Segment Start: Study text

Be All You Can Be – Through Christ
How do we live victoriously in a world that challenges our faith or opposes it altogether? Paul shows us that there is divine enablement. My toaster requires a source of power to enable it to cook my bagel. If we aren’t tapped into the resources available to us, we will not mature in our faith. Get plugged in.
Praise God From Whom All Blessings Flow
In this final psalm written by David, he gives us three reasons for praising God – praise God for His deity by looking at His worth, His wonder, and His works; praise God for His dominion that exalts His attributes, His acts, and His affection; and praise God for His deliverance based on His character and our cries. God is worthy of all our praise for who He is and what He has done. This praise isn’t for us alone. We are to include others in an anthem of praise. We are also to pass on that praise to succeeding generations. Praise God from whom all blessings flow.
God’s Heart Sanitizer
The psalmist asks a good question in Psalm 119:9. How can a person be made clean or pure? Perhaps we could also ask it this way: Do you want to be clean or pure? If so, he continues by sharing how that is possible. Since COVID we have all gotten used to seeing hand sanitizer almost everywhere we go. It’s become routine. Psalm 119:9-16 is about God’s heart sanitizer. It stresses the importance of being in God’s Word so we not only know how to get clean from sin, but also how to keep clean.
A.W. Tozer said that “Satan’s greatest weapon is man’s ignorance of the Bible.” How much time are you spending in God’s Word? So, again, I ask you – Do you want to be clean or pure from sin?
In God We Trust
When you first read Psalm 91, it sounds like if you trust God, you shouldn’t have any problems at all, that He comes swooping down and snatches from whatever trouble you are in. But that doesn’t seem to be our experience as Jesus followers. Even Jesus Himself had problems and was then crucified. You would think that of all people, He would never experience trouble. Yet, He even said that in this life you will have trouble. I believe that initially this Psalm is for Israel that if they wholeheartedly trusted God as a nation, they could experience God’s protection from enemies. Just read Deuteronomy 28:1-14. That said, I believe there are applications for the believer today. If we trust God, we can see that He is our haven, He is our hope, and He is our help. Let’s remember that God IS there with us in every trouble. Do you believe Him? Do you believe His Word?

Segment End: Study text
Segment Start: Records provided

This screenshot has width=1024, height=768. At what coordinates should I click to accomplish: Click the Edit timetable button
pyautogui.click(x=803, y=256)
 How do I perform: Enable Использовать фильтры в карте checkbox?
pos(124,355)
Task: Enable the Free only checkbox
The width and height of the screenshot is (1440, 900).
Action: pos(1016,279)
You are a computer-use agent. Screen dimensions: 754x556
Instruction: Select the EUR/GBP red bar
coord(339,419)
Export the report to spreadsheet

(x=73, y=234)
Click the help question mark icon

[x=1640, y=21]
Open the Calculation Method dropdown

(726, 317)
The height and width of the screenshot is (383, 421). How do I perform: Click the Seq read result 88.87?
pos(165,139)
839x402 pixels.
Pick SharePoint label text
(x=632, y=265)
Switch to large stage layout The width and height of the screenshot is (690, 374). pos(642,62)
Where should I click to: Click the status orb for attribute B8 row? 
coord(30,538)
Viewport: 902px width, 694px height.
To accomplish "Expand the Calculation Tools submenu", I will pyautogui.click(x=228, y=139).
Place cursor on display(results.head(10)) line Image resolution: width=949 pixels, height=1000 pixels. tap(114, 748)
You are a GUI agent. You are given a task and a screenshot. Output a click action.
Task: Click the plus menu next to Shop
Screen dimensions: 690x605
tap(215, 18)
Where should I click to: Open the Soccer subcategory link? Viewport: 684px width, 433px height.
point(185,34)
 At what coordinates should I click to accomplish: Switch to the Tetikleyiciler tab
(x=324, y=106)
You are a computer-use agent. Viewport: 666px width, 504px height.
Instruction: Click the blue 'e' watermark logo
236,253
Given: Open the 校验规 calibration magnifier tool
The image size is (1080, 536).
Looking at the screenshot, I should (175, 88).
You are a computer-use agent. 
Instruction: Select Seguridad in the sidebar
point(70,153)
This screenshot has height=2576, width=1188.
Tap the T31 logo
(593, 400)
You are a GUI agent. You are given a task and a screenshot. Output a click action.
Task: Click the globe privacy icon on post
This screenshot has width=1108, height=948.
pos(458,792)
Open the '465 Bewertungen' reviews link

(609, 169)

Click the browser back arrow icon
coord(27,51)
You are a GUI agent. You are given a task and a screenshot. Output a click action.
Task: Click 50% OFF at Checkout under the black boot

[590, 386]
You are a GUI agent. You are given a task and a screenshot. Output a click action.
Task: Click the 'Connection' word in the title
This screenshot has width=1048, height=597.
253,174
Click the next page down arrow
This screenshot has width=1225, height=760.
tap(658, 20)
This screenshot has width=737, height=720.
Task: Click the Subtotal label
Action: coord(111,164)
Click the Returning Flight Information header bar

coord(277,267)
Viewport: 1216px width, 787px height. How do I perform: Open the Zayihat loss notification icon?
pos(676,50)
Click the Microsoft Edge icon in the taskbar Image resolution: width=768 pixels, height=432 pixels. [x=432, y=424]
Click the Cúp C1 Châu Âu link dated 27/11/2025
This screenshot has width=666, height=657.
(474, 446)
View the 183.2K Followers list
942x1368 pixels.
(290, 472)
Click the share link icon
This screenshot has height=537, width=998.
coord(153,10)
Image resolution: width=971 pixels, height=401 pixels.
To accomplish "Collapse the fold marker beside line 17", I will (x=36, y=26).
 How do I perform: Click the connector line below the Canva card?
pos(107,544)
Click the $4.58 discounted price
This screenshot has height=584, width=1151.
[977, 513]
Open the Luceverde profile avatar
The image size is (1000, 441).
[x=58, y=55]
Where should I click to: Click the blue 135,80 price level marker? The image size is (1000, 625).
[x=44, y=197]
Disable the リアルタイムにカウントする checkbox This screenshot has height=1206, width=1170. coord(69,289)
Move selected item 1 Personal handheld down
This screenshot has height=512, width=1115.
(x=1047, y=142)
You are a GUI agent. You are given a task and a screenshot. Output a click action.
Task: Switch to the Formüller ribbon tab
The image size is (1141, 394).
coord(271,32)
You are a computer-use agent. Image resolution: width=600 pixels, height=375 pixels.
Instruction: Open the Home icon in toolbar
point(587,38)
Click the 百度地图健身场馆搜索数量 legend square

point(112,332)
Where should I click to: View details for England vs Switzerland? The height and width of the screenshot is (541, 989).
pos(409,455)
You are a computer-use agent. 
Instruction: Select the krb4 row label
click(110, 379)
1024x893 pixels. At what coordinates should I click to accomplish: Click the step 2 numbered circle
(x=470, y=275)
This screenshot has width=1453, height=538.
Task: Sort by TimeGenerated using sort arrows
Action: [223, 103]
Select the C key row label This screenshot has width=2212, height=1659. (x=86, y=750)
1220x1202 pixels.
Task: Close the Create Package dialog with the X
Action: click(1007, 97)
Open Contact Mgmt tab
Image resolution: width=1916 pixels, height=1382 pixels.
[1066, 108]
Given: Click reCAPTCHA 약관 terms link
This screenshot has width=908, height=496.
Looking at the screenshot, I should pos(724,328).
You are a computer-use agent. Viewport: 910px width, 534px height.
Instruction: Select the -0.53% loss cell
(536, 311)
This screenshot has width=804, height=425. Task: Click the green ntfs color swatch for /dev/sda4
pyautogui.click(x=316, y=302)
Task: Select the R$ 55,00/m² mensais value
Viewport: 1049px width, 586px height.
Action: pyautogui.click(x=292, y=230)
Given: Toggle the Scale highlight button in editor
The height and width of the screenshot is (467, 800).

Segment End: Records provided

Problem requirements: Swap "bagel" for "bread" in the part of the sermon summaries that opens with the words containing "Be All You Can" and closes with "Get plugged in.", and give that part again. The rows come from a separate source.

Answer for the task:
Be All You Can Be – Through Christ
How do we live victoriously in a world that challenges our faith or opposes it altogether? Paul shows us that there is divine enablement. My toaster requires a source of power to enable it to cook my bread. If we aren’t tapped into the resources available to us, we will not mature in our faith. Get plugged in.